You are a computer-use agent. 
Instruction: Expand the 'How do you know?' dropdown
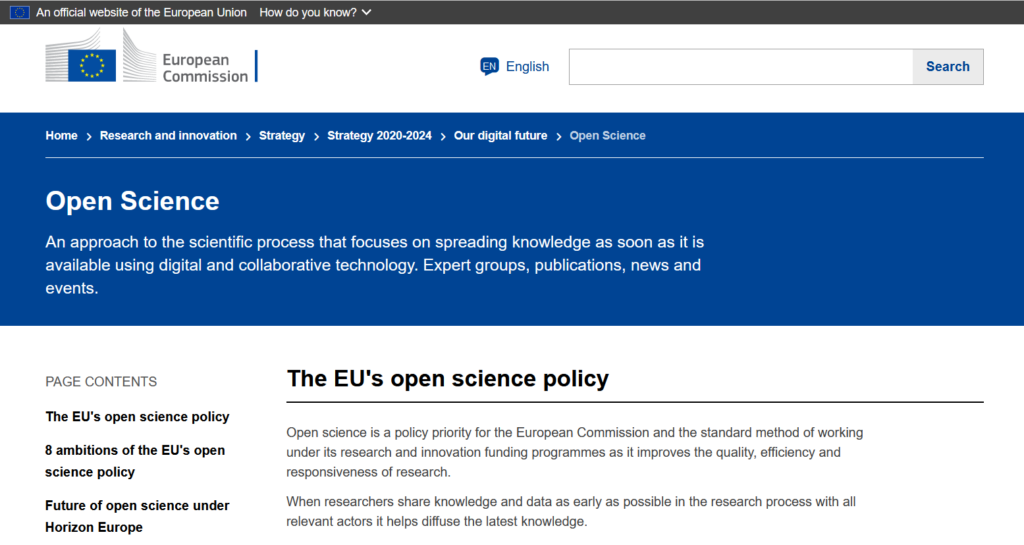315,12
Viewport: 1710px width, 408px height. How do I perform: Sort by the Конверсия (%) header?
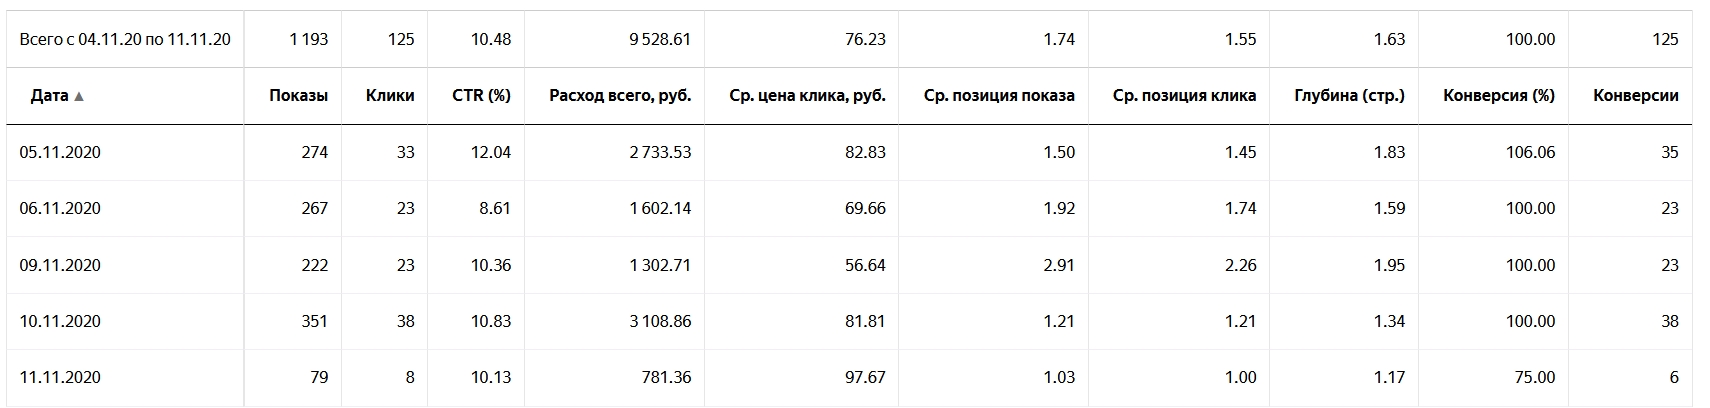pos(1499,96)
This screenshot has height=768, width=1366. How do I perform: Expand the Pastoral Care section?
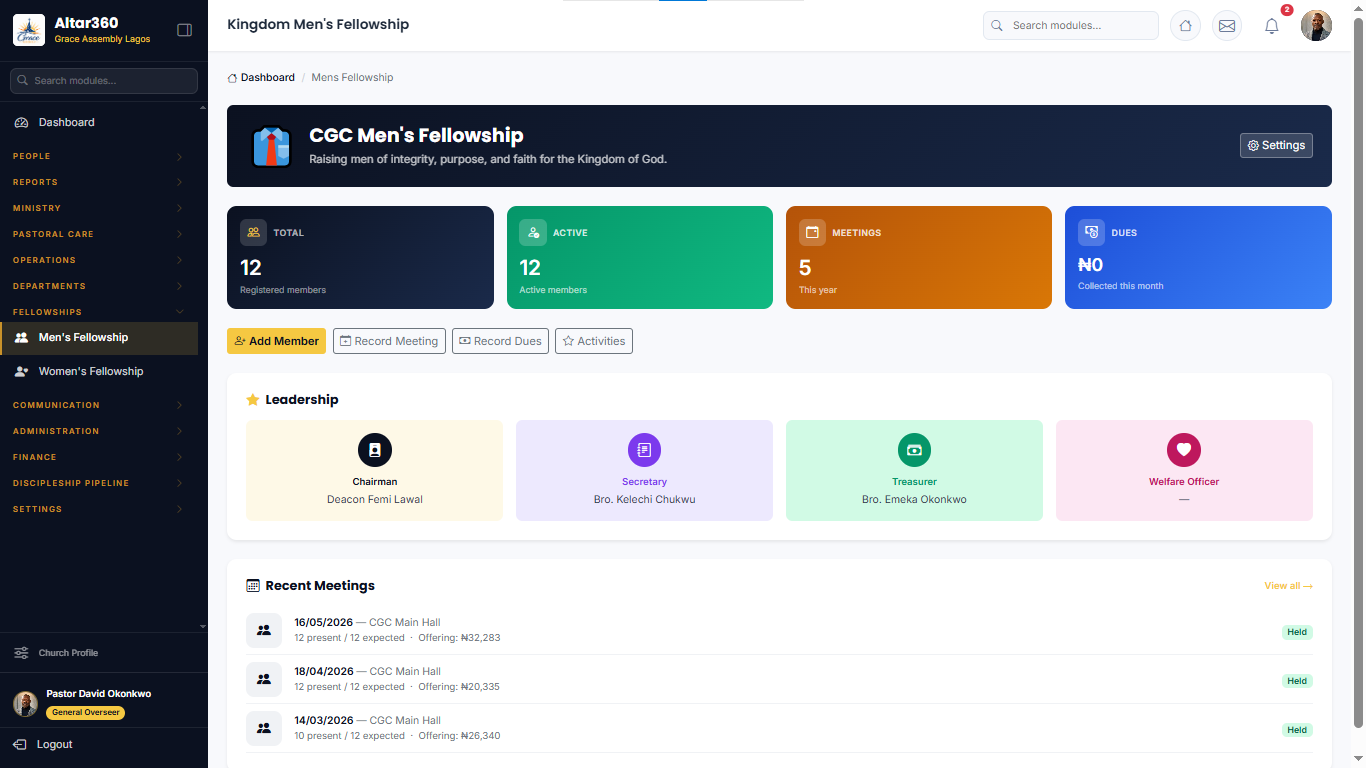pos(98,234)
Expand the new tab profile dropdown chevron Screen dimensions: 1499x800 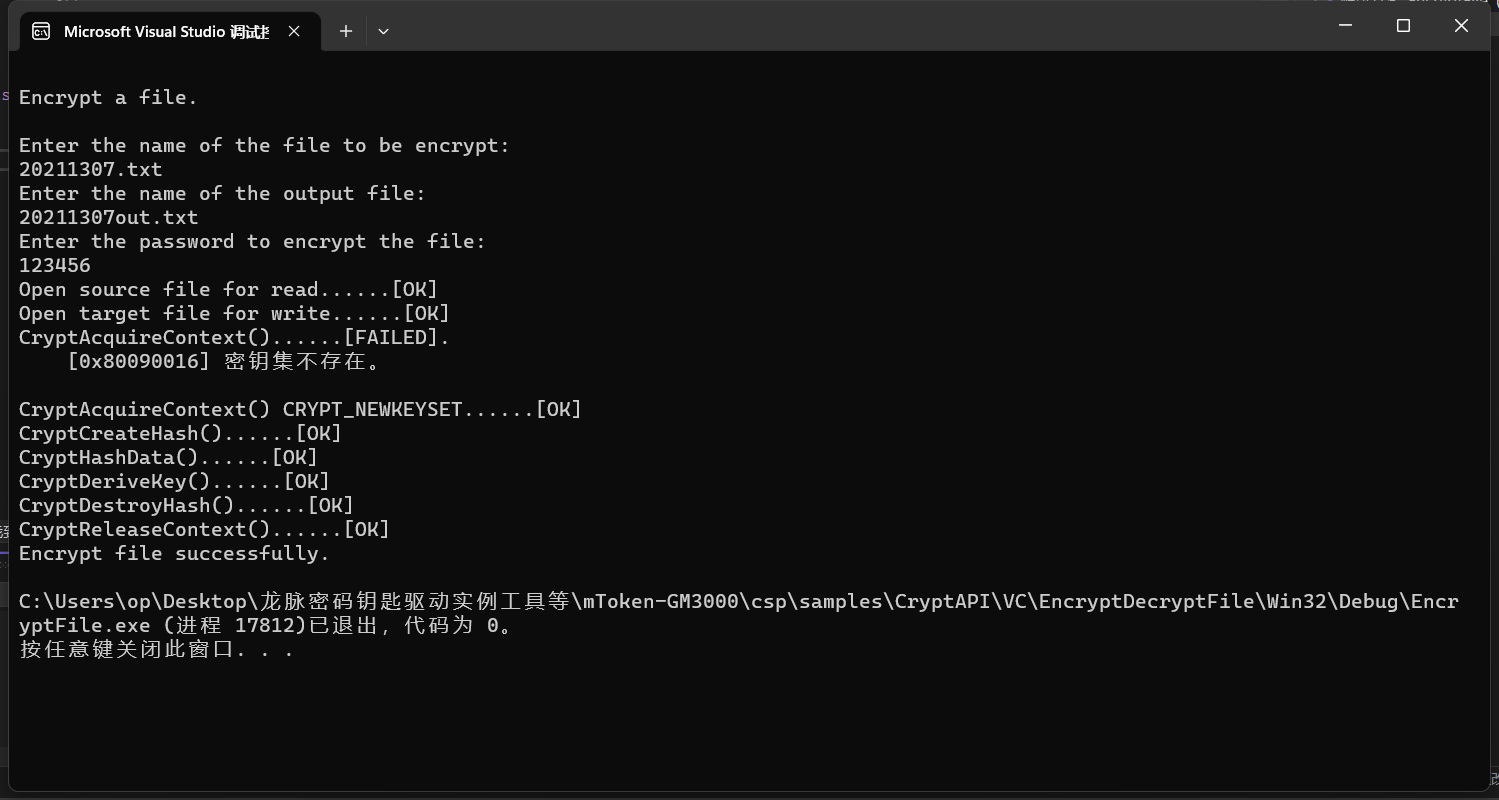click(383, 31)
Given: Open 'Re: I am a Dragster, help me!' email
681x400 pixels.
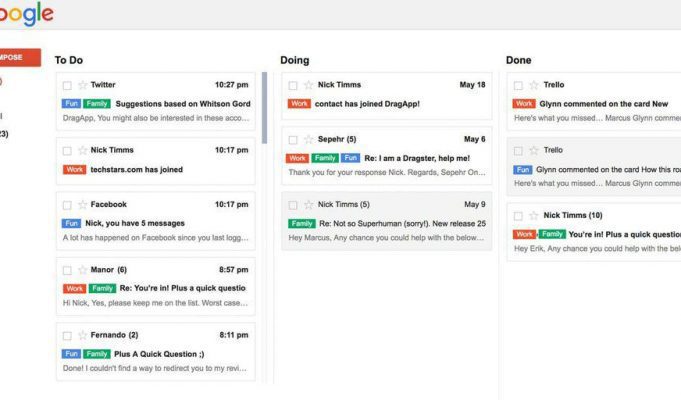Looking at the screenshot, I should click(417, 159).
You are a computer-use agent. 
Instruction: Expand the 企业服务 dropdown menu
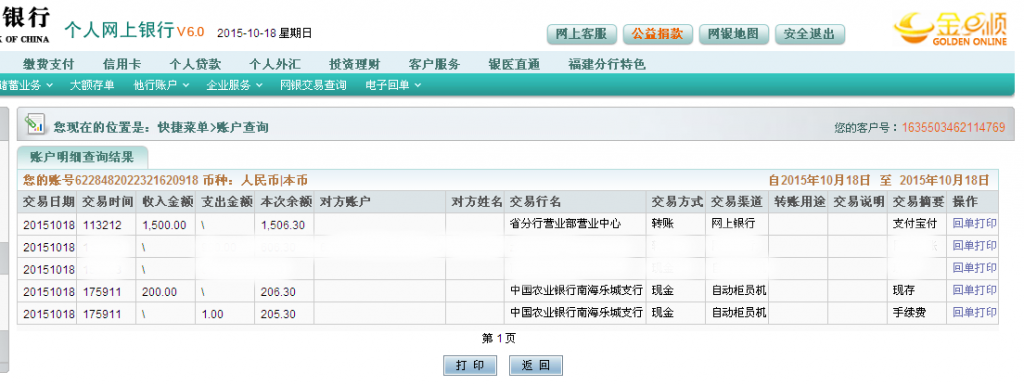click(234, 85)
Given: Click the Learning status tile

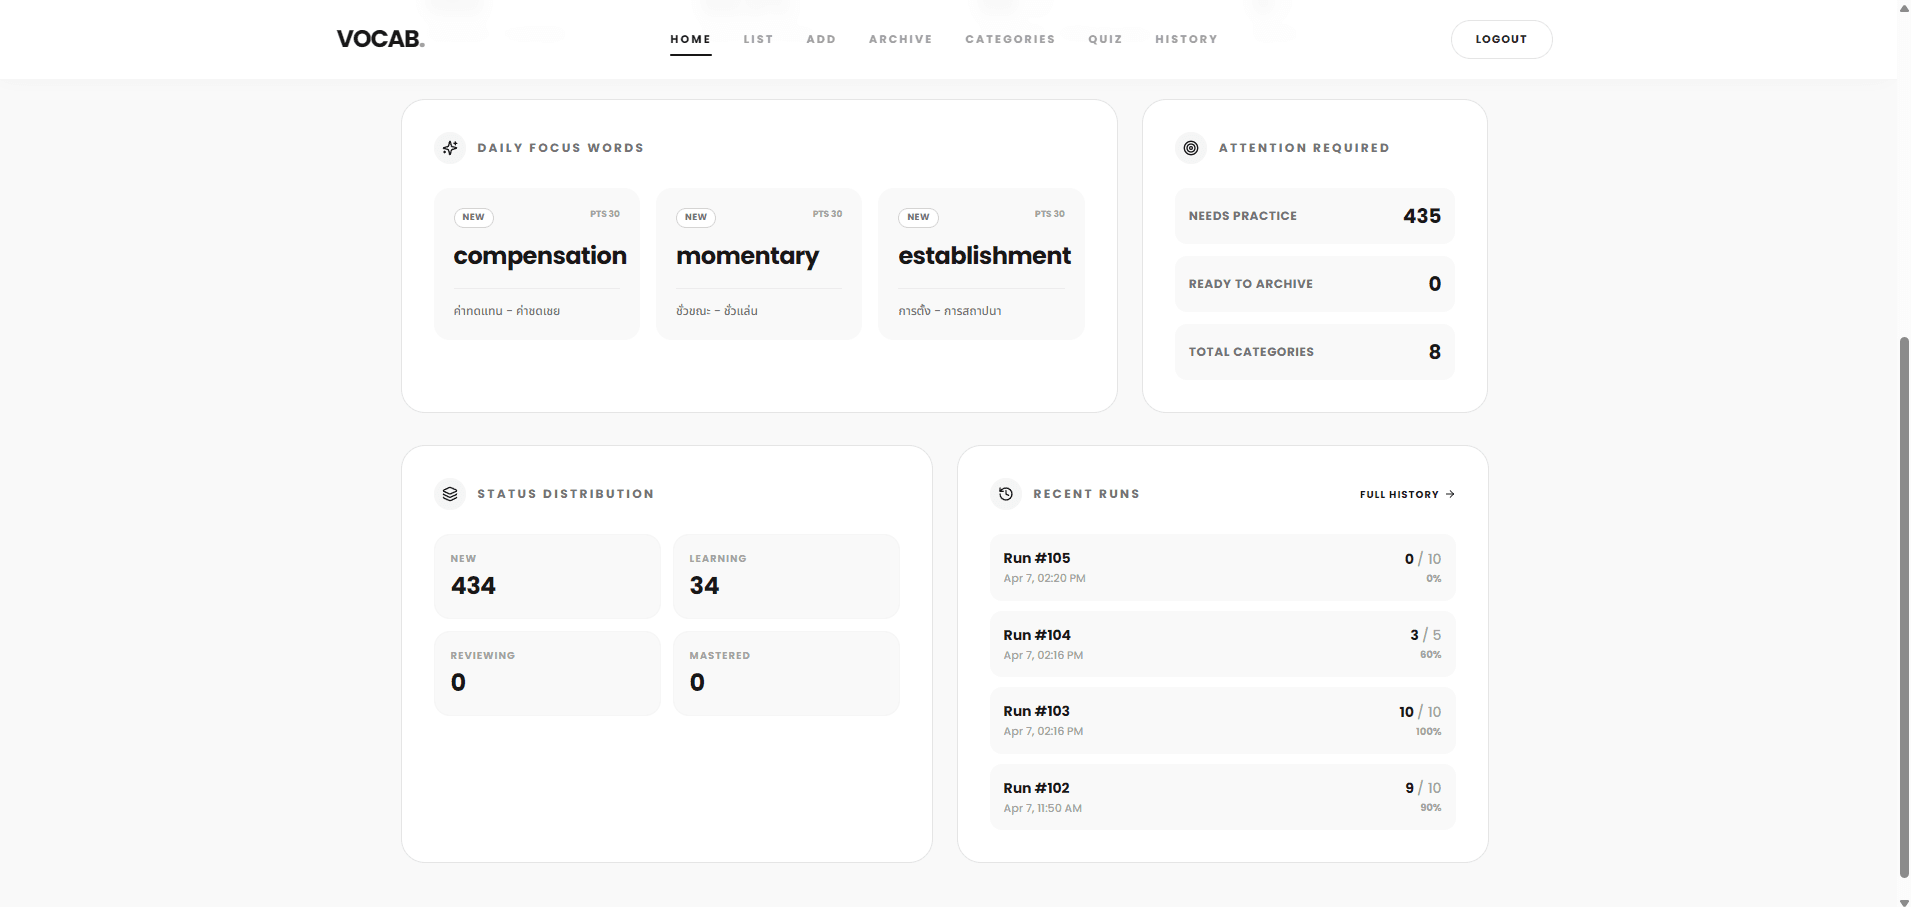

◆ ◆ ◆ ◆ ◆ ◆ ◆

## [Work order]
Scan the data above and copy each line containing the word "Given".

## [Answer space]
Given: Open 'Re: I am a Dragster, help me!' email
Given: Click the Learning status tile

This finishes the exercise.